La arquitectura se muestra bien dispuesta a cada transformación con ese objetivo. Aunque el nuevo morador deshaga aparentemente su lógica la arquitectura se adaptará hasta darle cabida. Tanto es así que esto sucede por mucho que se arruine lo edificado en su integridad o su coherencia, porque la vida es, también aquí, soberana. La arquitectura entonces se somete, pierde congruencia y sentido en aras de ser acogedora hasta el extremo. Aunque en apariencia se muestre hostil, fría o gris, por mucho que reniegue y se queje, la arquitectura es capaz de dejarse habitar más allá de sus propios límites; más allá de la razón, de sus capacidades y de sus goteras.

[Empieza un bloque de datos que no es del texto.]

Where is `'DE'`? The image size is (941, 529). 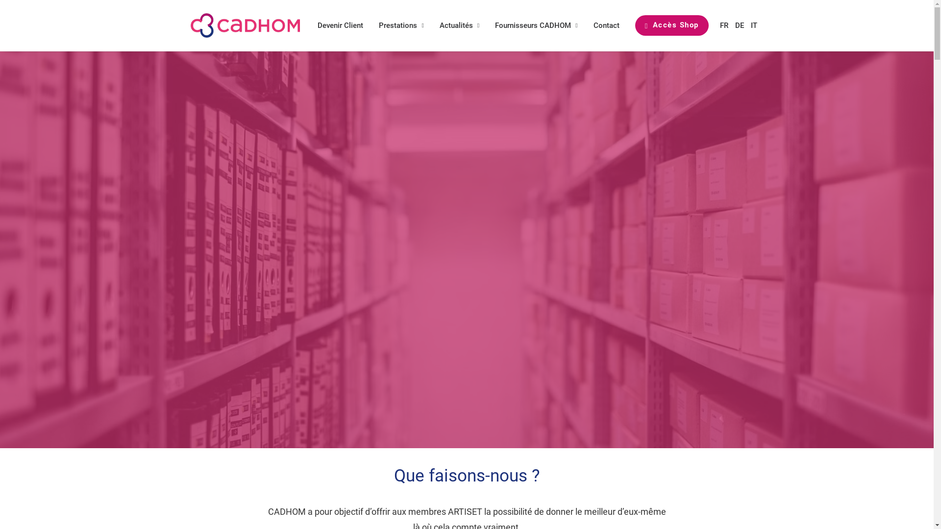 'DE' is located at coordinates (739, 25).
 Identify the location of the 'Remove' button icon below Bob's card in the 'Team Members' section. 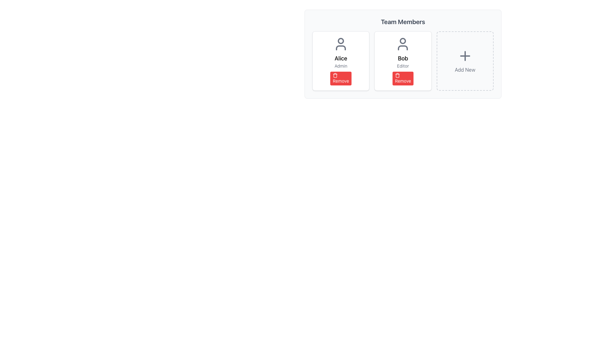
(397, 75).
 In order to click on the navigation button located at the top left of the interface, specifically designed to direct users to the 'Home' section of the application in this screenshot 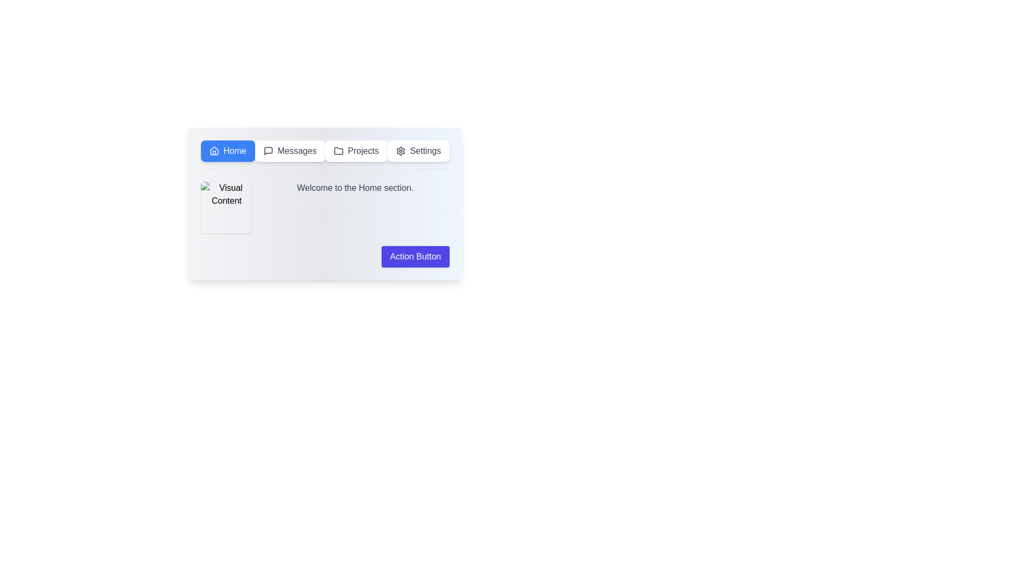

Si vienen mal dadas, si pintan bastos, la arquitectura acogerá como una madre protectora al habitante brindándole hasta su maderamen para que éste se caliente o sus rincones para que se cobije. Si vienen mal dadas y de formas impensables, se convertirá en una cuadra, un almacén u una oficina por mucho que antes fuera museo, iglesia o gasolinera. Aun vieja y transformada, la arquitectura no dejará de sorprendernos por esa extraña capacidad de dar cabida a cada habitante inesperado, por singular que éste sea.
Ningún otro invento del ser humano se ha mostrado hasta ahora capaz de tan grandes transformaciones. Por eso la arquitectura no dejará de ser necesaria, aunque el hombre llegue a ser feliz.